Everything about Il Postino is beautiful and sweet.  Its puppy-love devotion to the poetry of Pablo Neruda makes Dead Poets Society seem like a monochrome grade school film strip, and while all the acting is fine, the earnest, shy mail carrier that this story follows is an original creation, totally engrossing to watch.  His growing friendship with accidental mentor Neruda makes yet another Hollywood screed look flimsy by comparison: I’d be surprised if the makers of Finding Forrester didn’t study Il Postino and botch their rip-off.  That lead actor, Mossimo Troisi, actually delayed heart surgery to finish this film, and died of a fatal heart attack less than a day after shooting wrapped up.  He was 41.  Tragic, but a fitting legacy for any thespian.
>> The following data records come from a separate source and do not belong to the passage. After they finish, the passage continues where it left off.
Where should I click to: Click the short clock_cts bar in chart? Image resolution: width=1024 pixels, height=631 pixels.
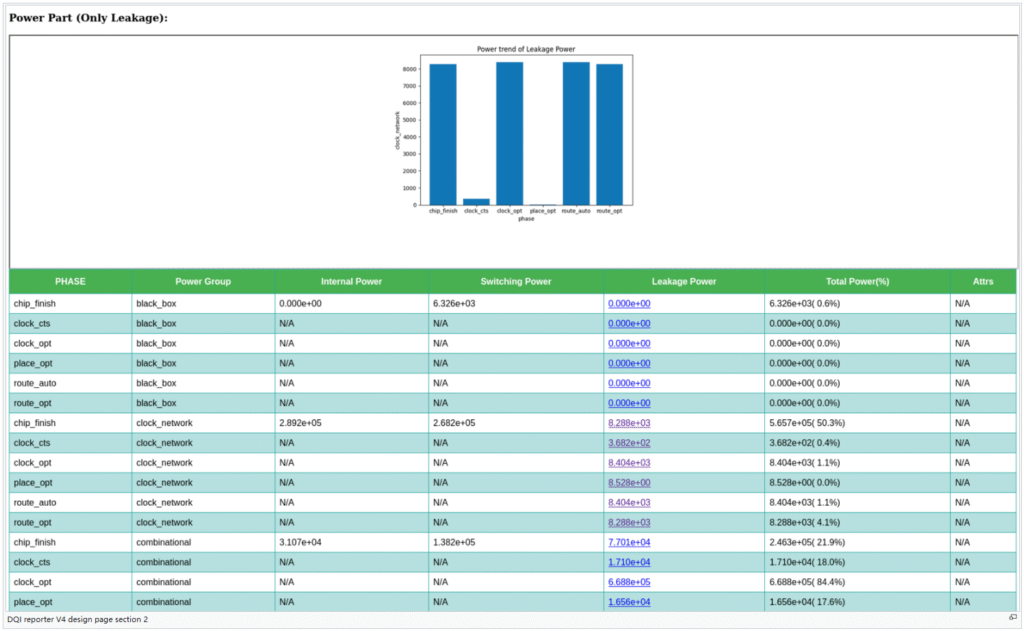point(476,201)
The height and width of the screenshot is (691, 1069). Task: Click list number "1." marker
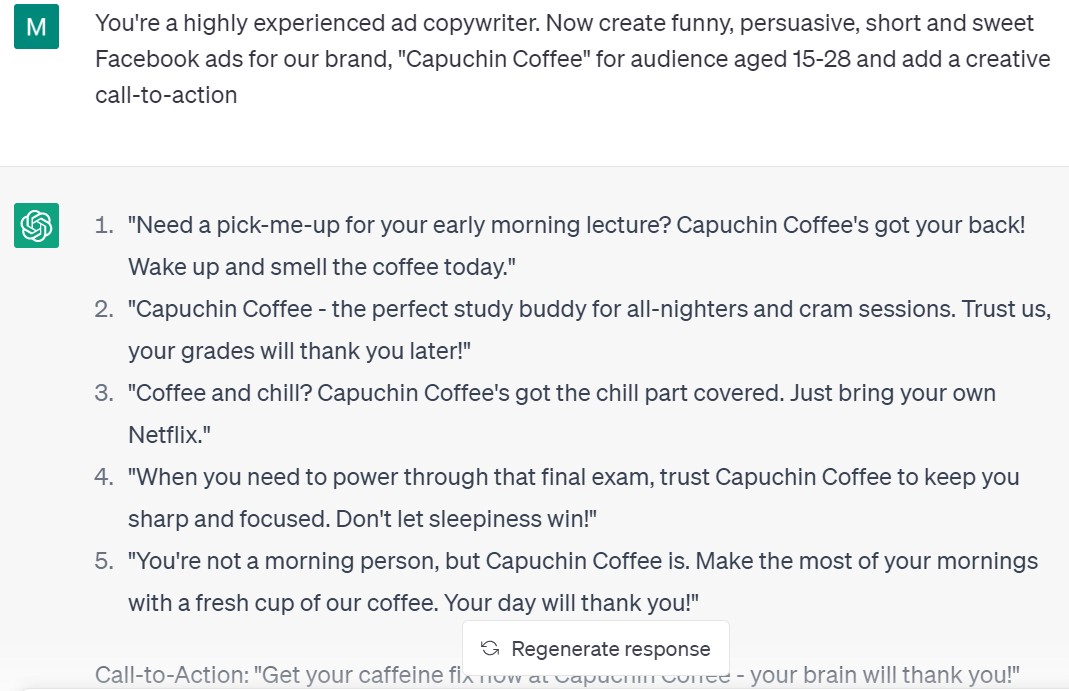(104, 225)
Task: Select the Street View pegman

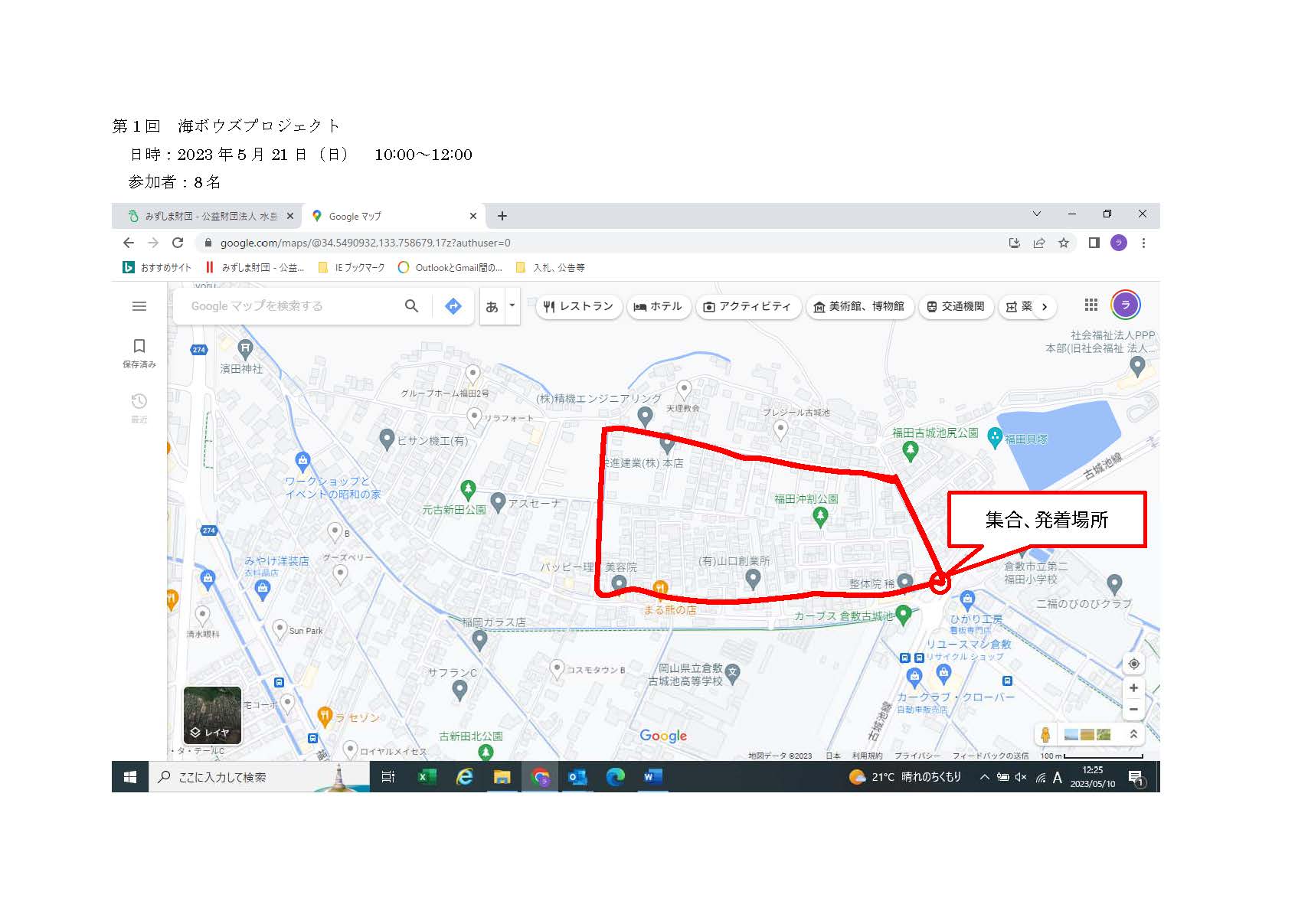Action: [1045, 735]
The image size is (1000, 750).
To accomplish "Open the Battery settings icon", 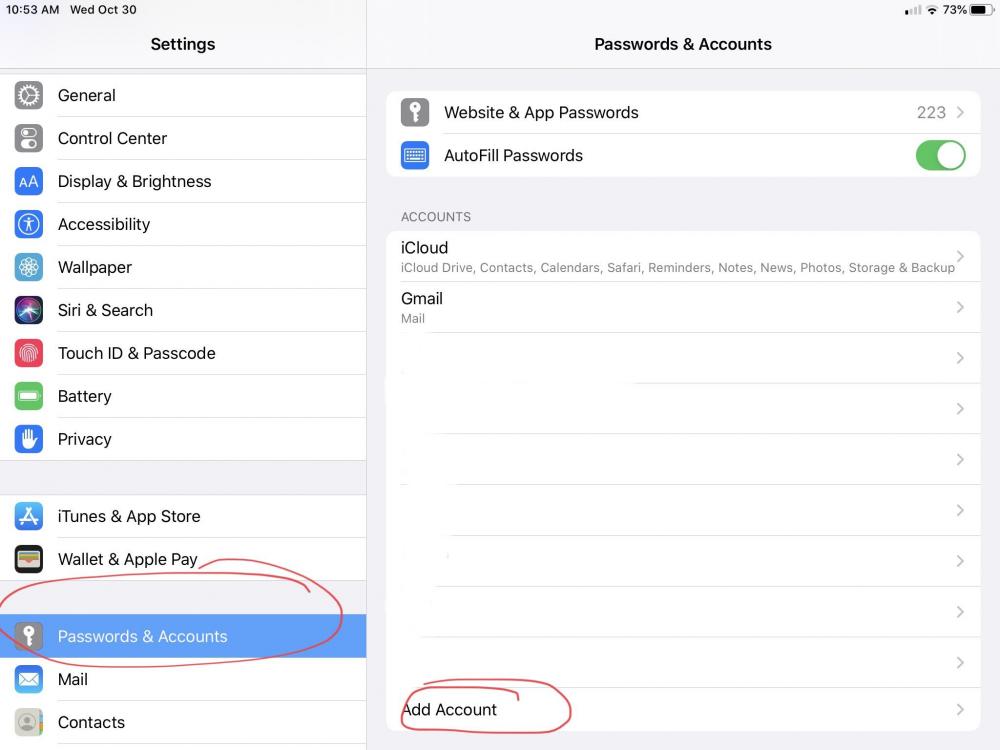I will 29,397.
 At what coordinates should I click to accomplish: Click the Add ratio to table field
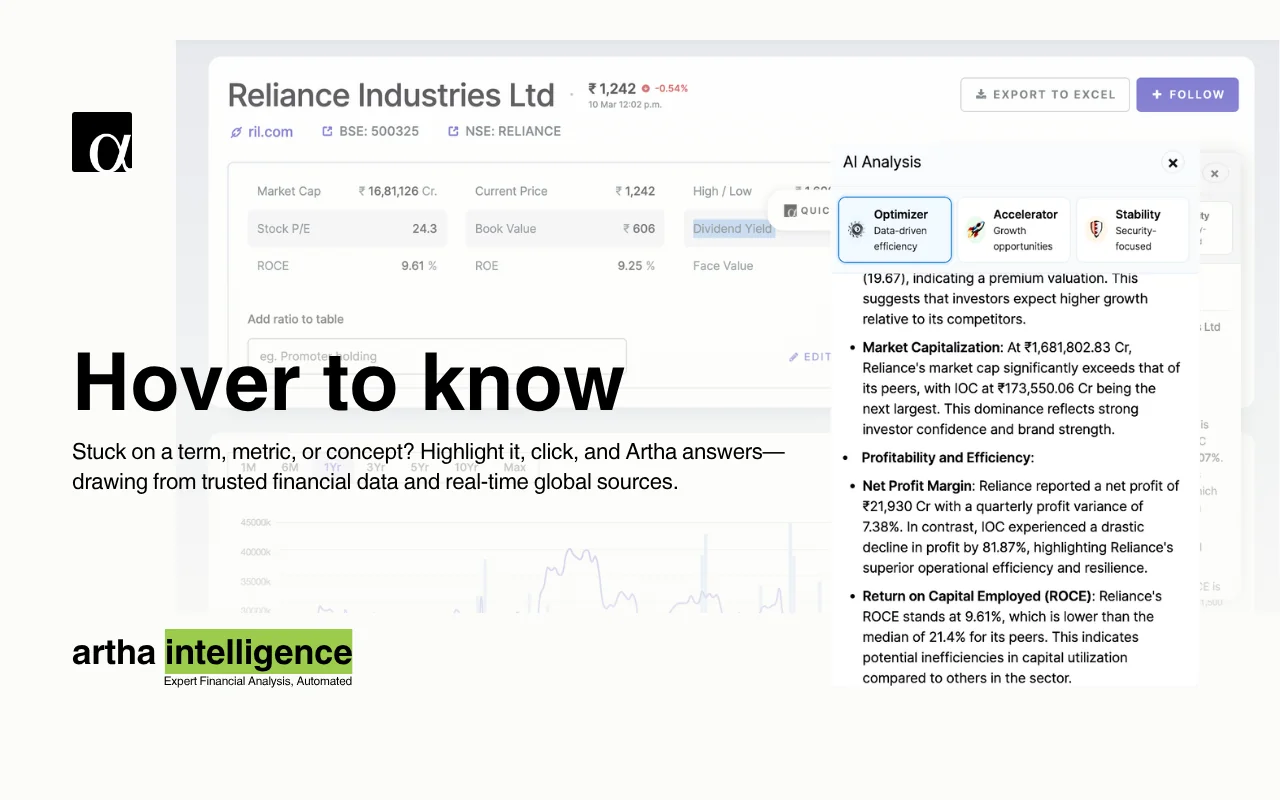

It didn’t bother me that the frequent appearance of communism in the plot was in a positive light (or, at least, not an explicitly negative one).  The postman’s innocence was easily swayed by Neruda’s charisma, and if anything, that angle of the plot added a somber, reflective climax to the story. 

As is often the case for me with foreign film, the laconic photography of lush landscapes was the true star of the show.  This film worships Italy not just in its richness of language and spirit, but in its setting and music as well.  In fact, as I watched this film, I was reminded of one of my favorite television moments ever: the episode of Everybody Loves Raymond where the family goes to Italy and Ray complains about everything, until he spends a few minutes wandering around a local street by himself.  In a few heartfelt vignettes, he feels how magical this rustic, bucolic slice of heaven is; and as he experiences this minor epiphany, the gentlest of Mediterranean melodies floats around in the air. 

I thought that just came to mind because of the Italian setting.  As I tried to find that clip online, however, I found out why it had really sprung up: the music in that scene is the score from the movie Il Postino

By the way, according to the website for television station TBS, that episode of Everybody Loves Raymond will be airing again on Friday the 23rd of this month.